Os deputados do PSD eleitos pelos Algarve querem saber que orientações pretende o Governo dar à TAP "no sentido de suprir as lacunas de outras companhias aéreas que voam para a região e que por razões sanitárias ou outras o deixem de fazer".
Numa pergunta dirigida ao ministro das Infraestruturas e da Habitação, os deputados Cristóvão Norte, Rui Cristina e Ofélia Ramos querem que sejam salvaguardados voos da TAP para o Algarve, que conforme dizem em comunicado "trata-se de uma região fortemente dependente da atividade turística e do setor hoteleiro".
O PSD recorda que foi tornado público que a TAP planeia retomar a sua operação e que se propõe assegurar, numa primeira fase, 71 voos, 63 dos quais com origem ou destino em Lisboa, sendo que apenas os restantes 8 serão distribuídos pelos aeroportos de Porto, Faro, Funchal e Ponta Delgada.
Para os deputados do PSD, a proposta de voos da TAP "é desajustada, fundada na lógica de uma companhia aérea que não responde equitativamente a necessidades geograficamente distribuídas, muitas dessas necessidades já se fazendo sentir em relação a territórios que cronicamente não se encontram no número de prioridade da TAP, no período anterior a esta pandemia e em que os motivos invocados pelo Governo para intervir na gestão da empresa e reverter a sua privatização parecem afinal não ser para ‘levar à letra’".
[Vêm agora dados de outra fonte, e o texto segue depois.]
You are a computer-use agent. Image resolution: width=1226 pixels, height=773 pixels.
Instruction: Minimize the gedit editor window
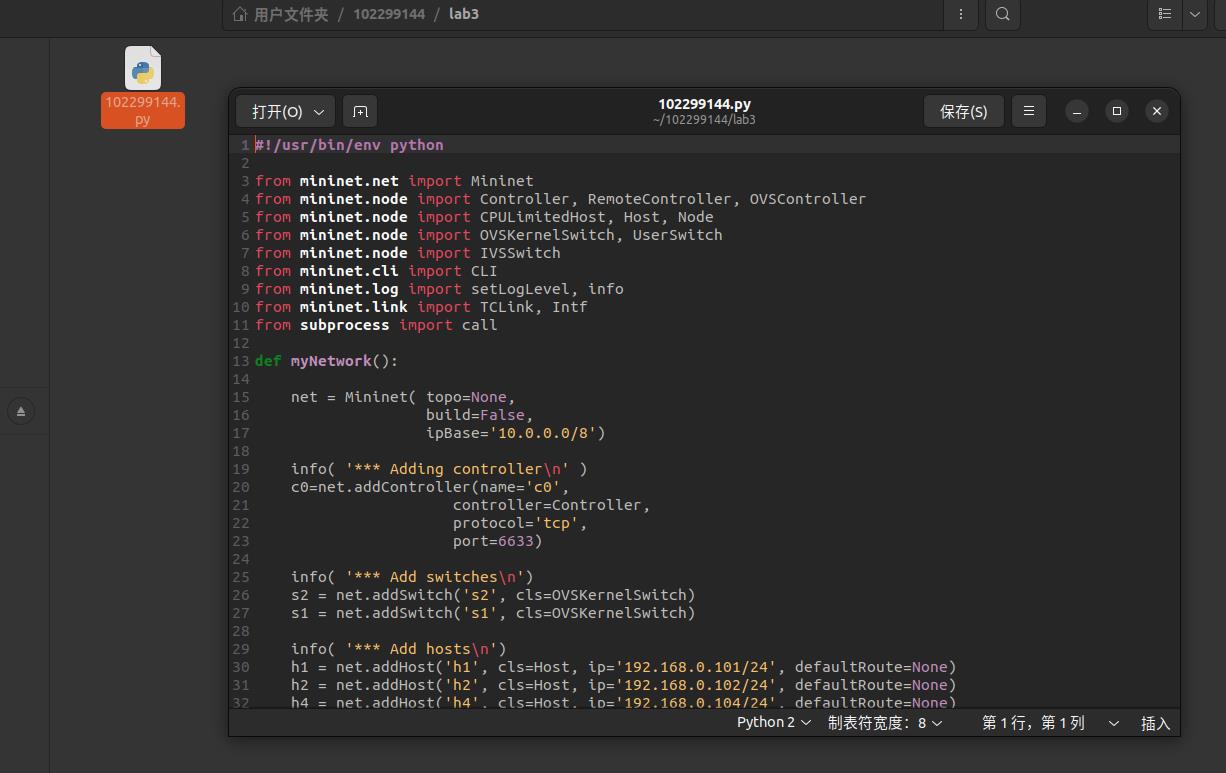[x=1077, y=111]

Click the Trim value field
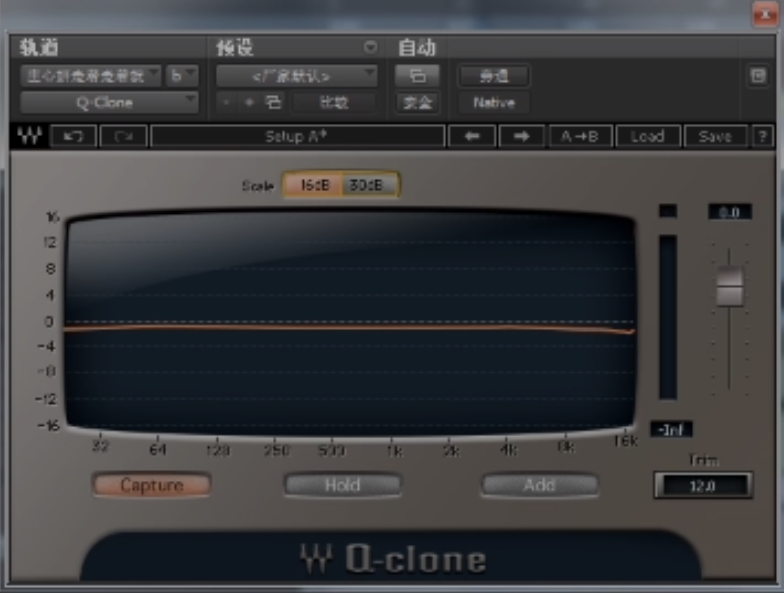click(x=702, y=485)
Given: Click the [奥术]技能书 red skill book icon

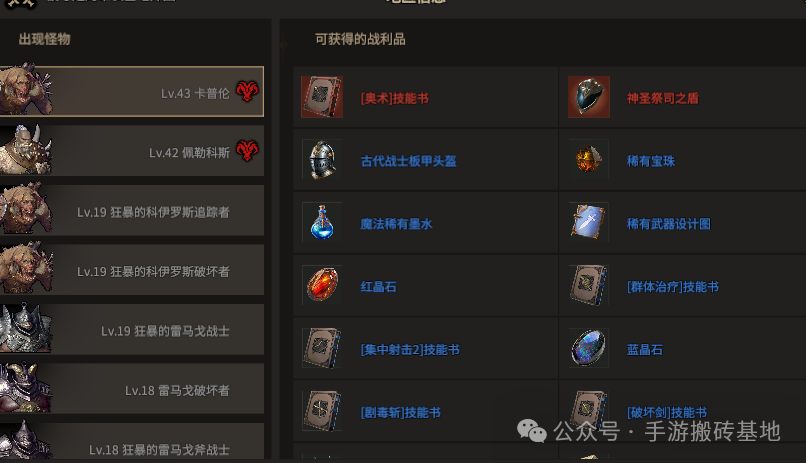Looking at the screenshot, I should point(322,97).
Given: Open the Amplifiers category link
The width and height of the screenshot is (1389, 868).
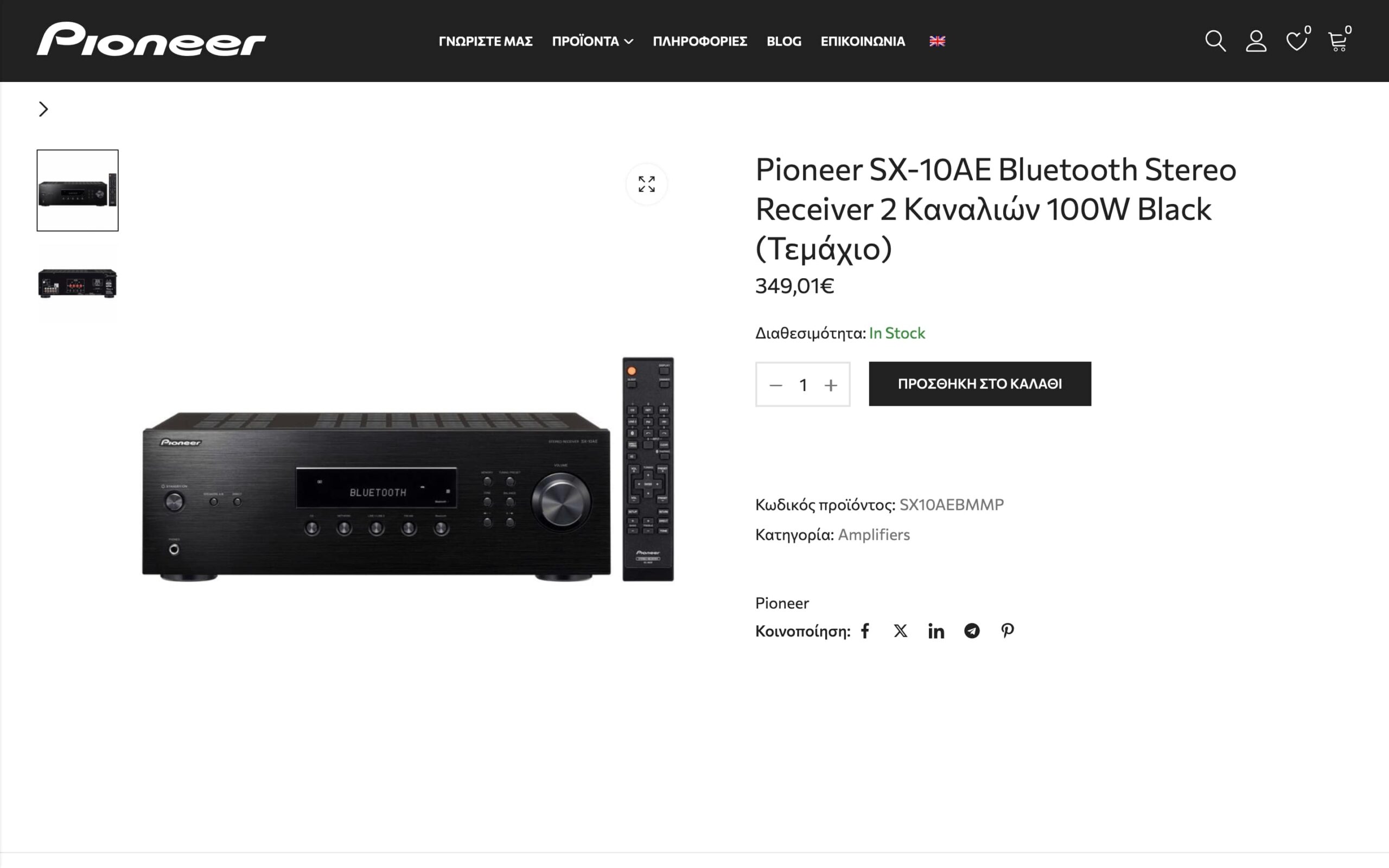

Os parlamentares lamentam que o Aeroporto Internacional de Faro continue a ser "ignorado pela TAP" e perguntam: que diligências irá o Governo empreender para que a companhia aérea retome as suas operações, de acordo com as normas sanitárias em vigor, "e que sirva efetivamente os portugueses", respeitando uma distribuição geográfica das suas linhas que não exclusivamente assente num serviço circunscrito à região de Lisboa e Vale do Tejo, nomeadamente ao Algarve, região a que a TAP assegura menos ligações.
Também se o Governo garante que dará orientações à TAP no sentido de suprir as lacunas de outras companhias aéreas que voam para a região e que por razões sanitárias ou outras o deixem de fazer, assegurando desse modo os fluxos turísticos indispensáveis para a região.